Anyway, Ryan began to tolerate the outdoors with more equanimity over the months I was his science teacher, until the day he grabbed a stinkhorn mushroom, mistaking it for a bamboo shoot. For those of you unfamiliar with the stinkhorn, you are fortunate in that you might yet have lived your entire, blessed life without casting around in your mind for a metaphor to describe an odor that can only be likened to the semen of a creature from the only horror movie you wish you’d never seen. Truly.
Once Ryan realized what had happened, he became upset in the way only a middle schooler who has Forgotten Himself can be upset. Ryan made a scene, and so I took him to my office after he’d washed his hands a dozen times and still poked his fingers under my nose, insisting I smell what he could still smell. I let him help me file some papers and read a National Geographic about robots. Soon he started making face shapes with his hands from that scene in the movie Labyrinth (starts minute 2:06) in which Sarah, a teenaged girl trying to save her baby brother from David Bowie and his codpiece by solving a glittery, boobytrapped stone labyrinth, is rescued from falling down a well by a bunch of creepy talking hands.
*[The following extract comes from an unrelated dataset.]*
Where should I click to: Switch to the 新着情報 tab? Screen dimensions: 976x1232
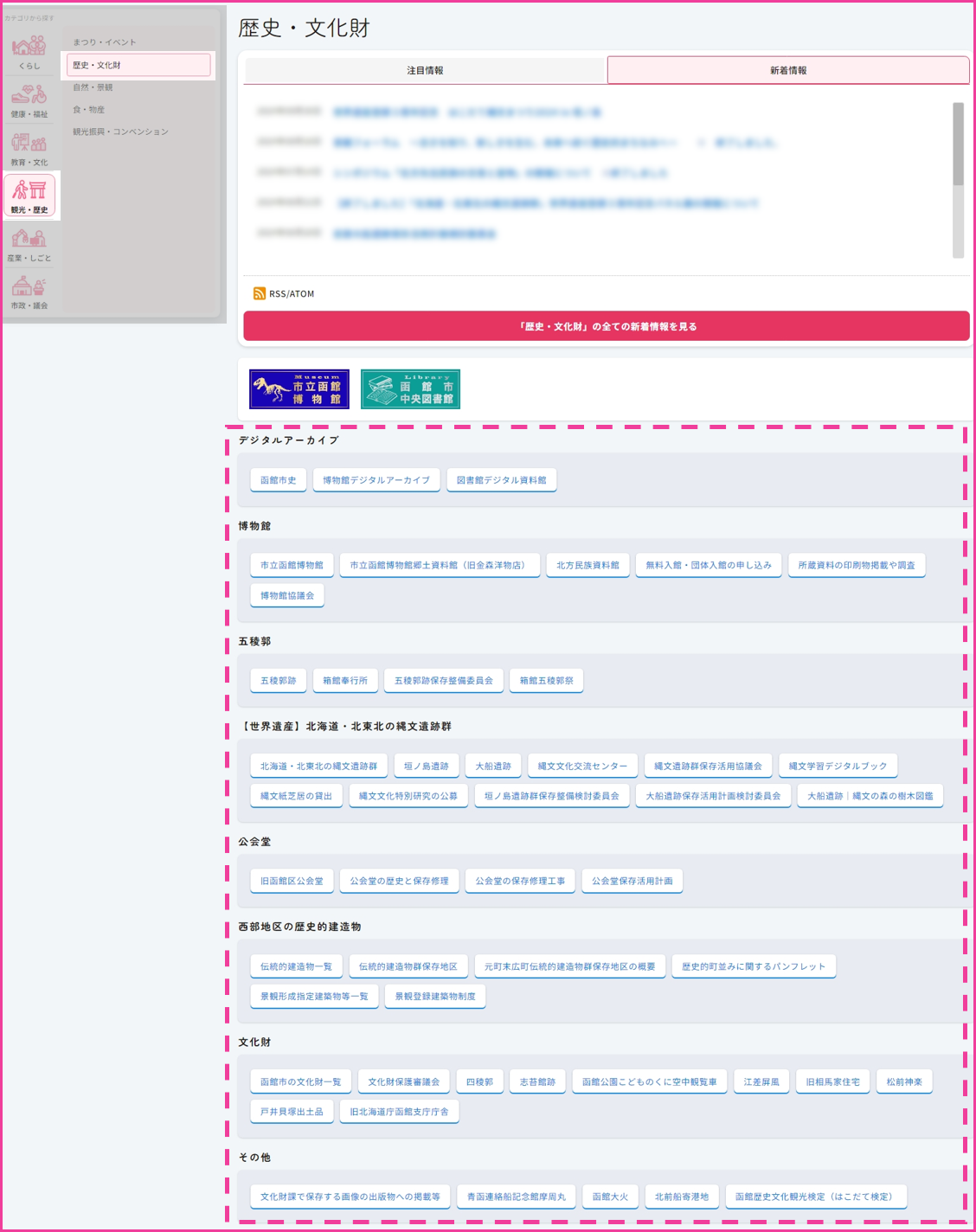788,71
They give her the choice between hauling her back up to the top and continuing in the rigged labyrinth, or letting her down to the bottom of the well. The hands are impatient “Up or Down?” they want to know. And when she chooses down, they jeer at her: SHE CHOSE DOWN.
Ryan was completely absorbed in his hand puppets for a few minutes — he had settled down now. Then, still looking at his hands, he said, “You know in Labyrinth when Sarah is caught by the Helping Hands? Why did she choose down?”
“Well,” I said, “Doesn’t she say it’s because she was pointed that way anyway?”
“That’s a dumb reason,” Ryan said.
And I thought about how much life this kid had to live, and how the shock of adulthood is the frequency with which we find ourselves in these situations: Up or Down?
And sometimes — often, in fact — we choose down. I don’t know why either.